▶ **TASK PROMPT**
Which lines run from the one containing "Select the Issue warning triangle icon" through the end of the data? Write them out exactly, with the pictures left out.

** MATERIALS PROVIDED follows **

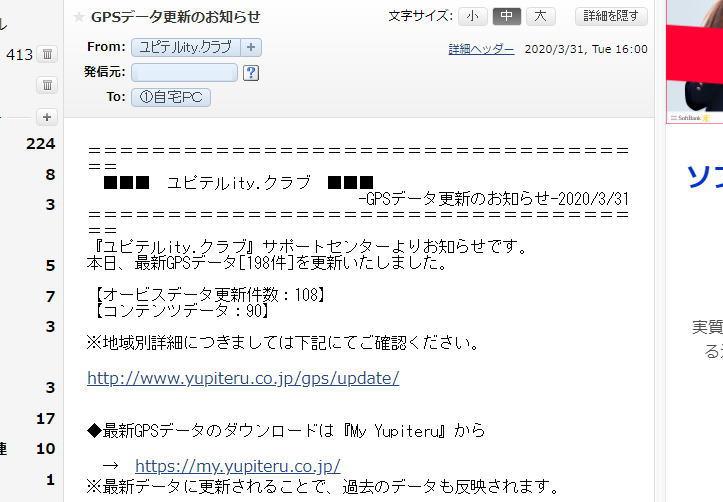Open the my.yupiteru.co.jp link
The height and width of the screenshot is (502, 723).
(238, 466)
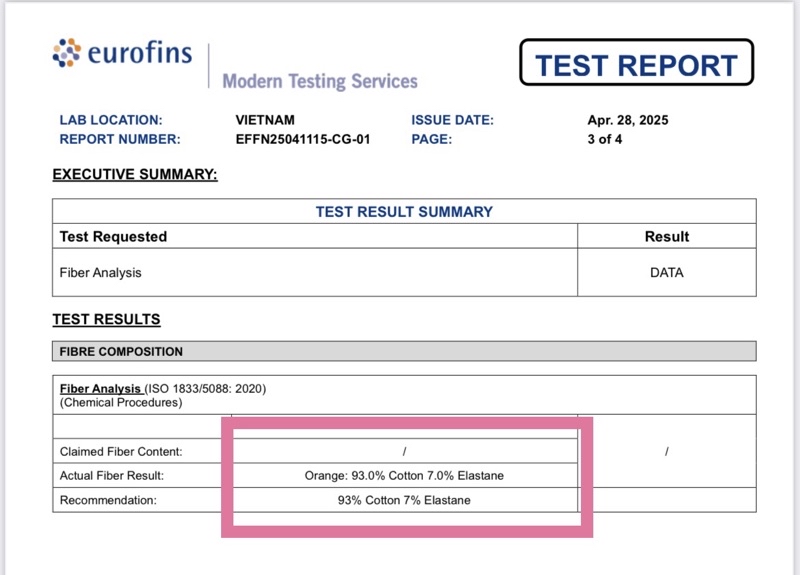
Task: Click the TEST RESULT SUMMARY table header
Action: click(404, 211)

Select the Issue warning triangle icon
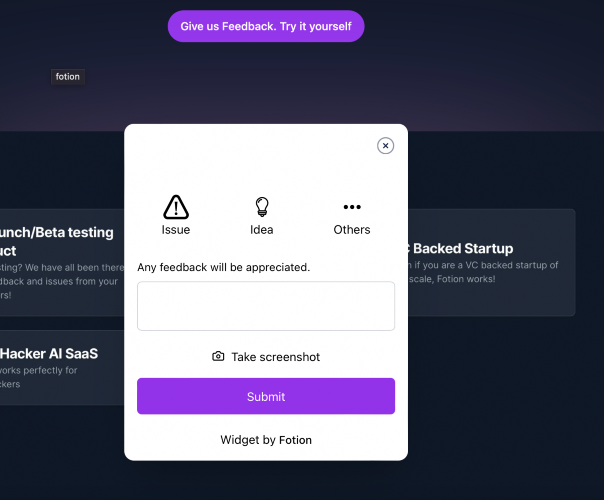coord(176,207)
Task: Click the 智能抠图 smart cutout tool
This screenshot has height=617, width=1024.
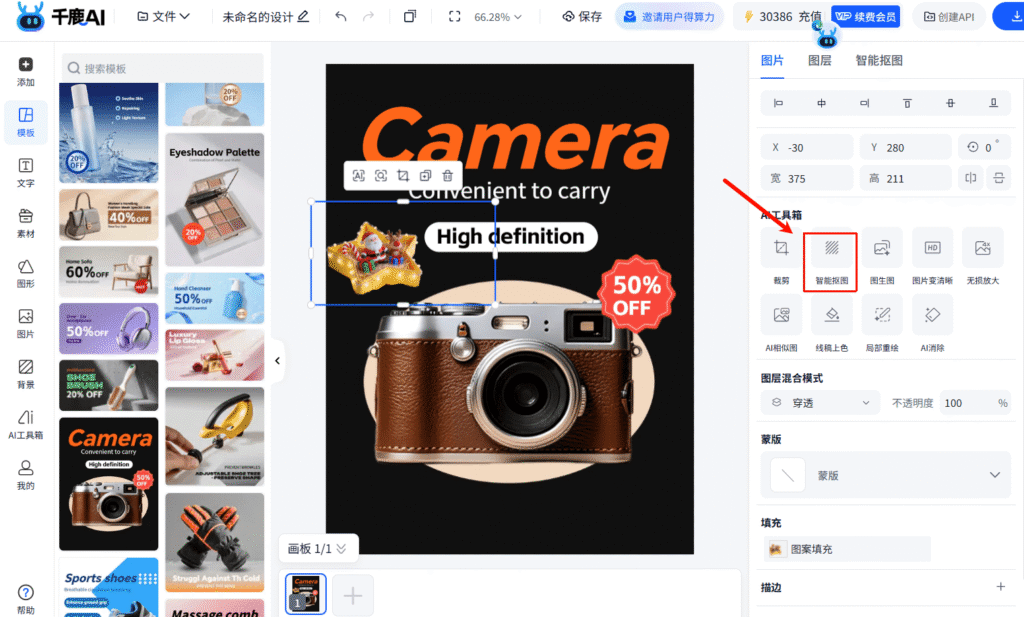Action: coord(831,249)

** End of MATERIALS PROVIDED **

▶ **EXERCISE ANSWER**
Select the Issue warning triangle icon
coord(176,207)
Task: Click the 智能抠图 smart cutout tool
This screenshot has height=617, width=1024.
Action: coord(831,249)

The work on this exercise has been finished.